Nick Alexander, a student at the University of Maryland, College Park, argued that being “Facebook official” holds no significance to a real, meaningful relationship and that this public declaration of love shouldn’t affect a relationship.
“As a private person, there’s no reason to have all of my business out there on the Web,” he said. “What matters is that close friends and family know what’s going on, and that should be good enough.”
Is making your relationship “official” on Facebook a deal breaker or completely forgoing the exclusivity and privacy of romance? University of Delaware student Marie Giancoli said that she felt paranoid when her boyfriend refused to accept her relationship request. “It makes me think that he’s ashamed of me, and it’s honestly kind of shady because I think he wants to look single or something,” she said.
Facebook is as much a part of your life as you make it, and having a relationship in digital writing has an impact on feelings for some, while for others it carries no meaning at all.
“It just makes everything more complicated and awkward,” said Giancoli. “Prolonging a commitment on Facebook adds pressure and stress because I worry about if I’m jumping the gun and mistaking his feelings for me. Making it official just takes a huge weight off of my shoulders because then I can relax and be comfortable in my stable relationship.”

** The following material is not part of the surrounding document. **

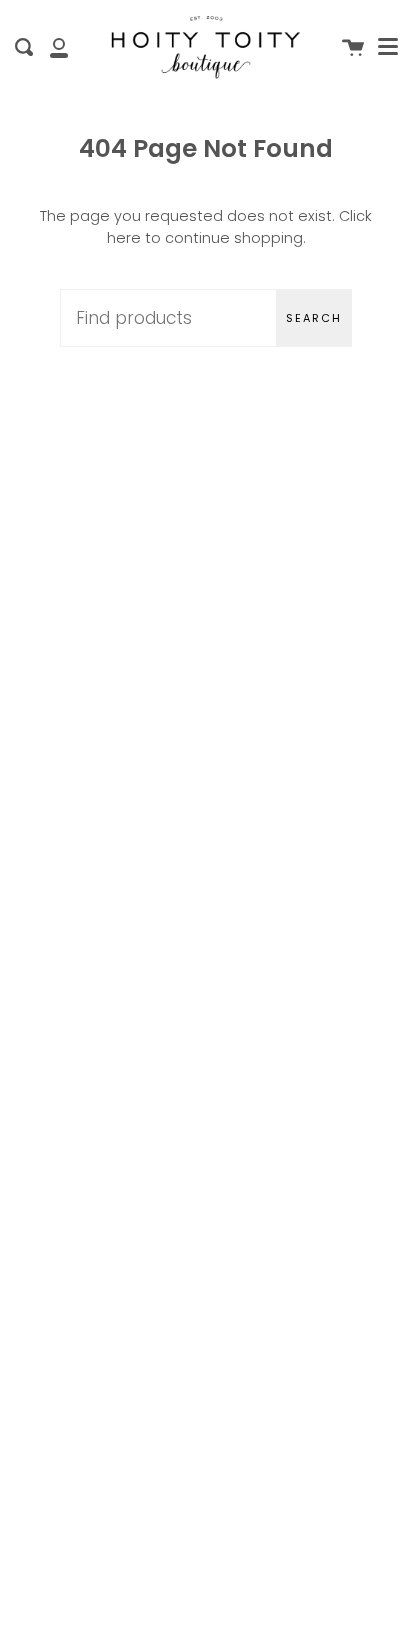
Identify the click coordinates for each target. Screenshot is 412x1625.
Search (314, 318)
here (124, 238)
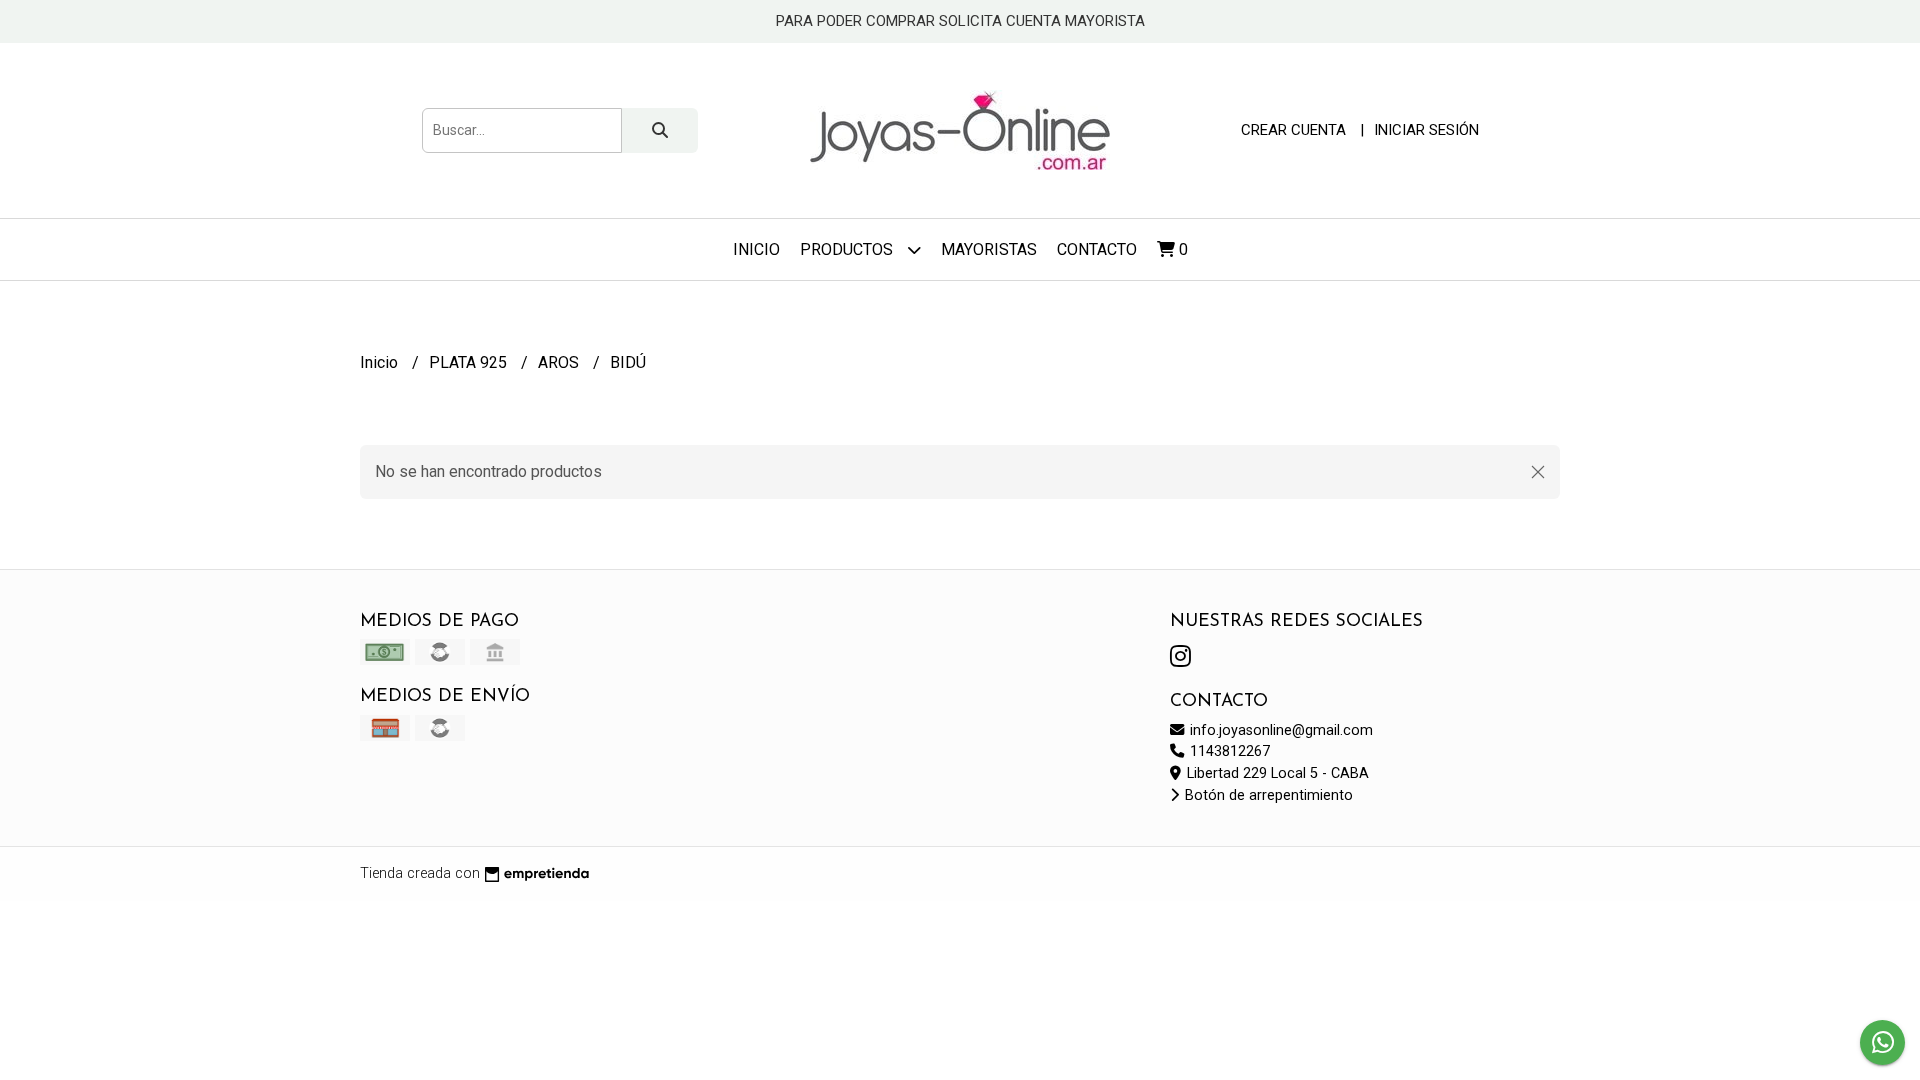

In the Journal of Cyber Psychology & Behavior, a collection of research of college students’ romantic relationships on Facebook presented an interesting find. Rather than enhancing social activity and communication between two partners, the study shows that Facebook actually inhibits the relationship by causing more fights.
With this study in mind, it’s evident that the complications and awkwardness of a virtual relationship confirmation not only affect a relationship but breakups, too.
“Having everything put out there brings about too many questions and a relationship is for those two people, not my 400+ friends,” said Alexander.
“That little red heart always grabs unwanted attention in a newsfeed, and I know that it’s made me look and feel worse in previous breakups,” he added.
*Updated May 22, 2019 by Crystal Becerril to include “‘Don’t Trust Me?’ Sharing Passwords with Your Partner.”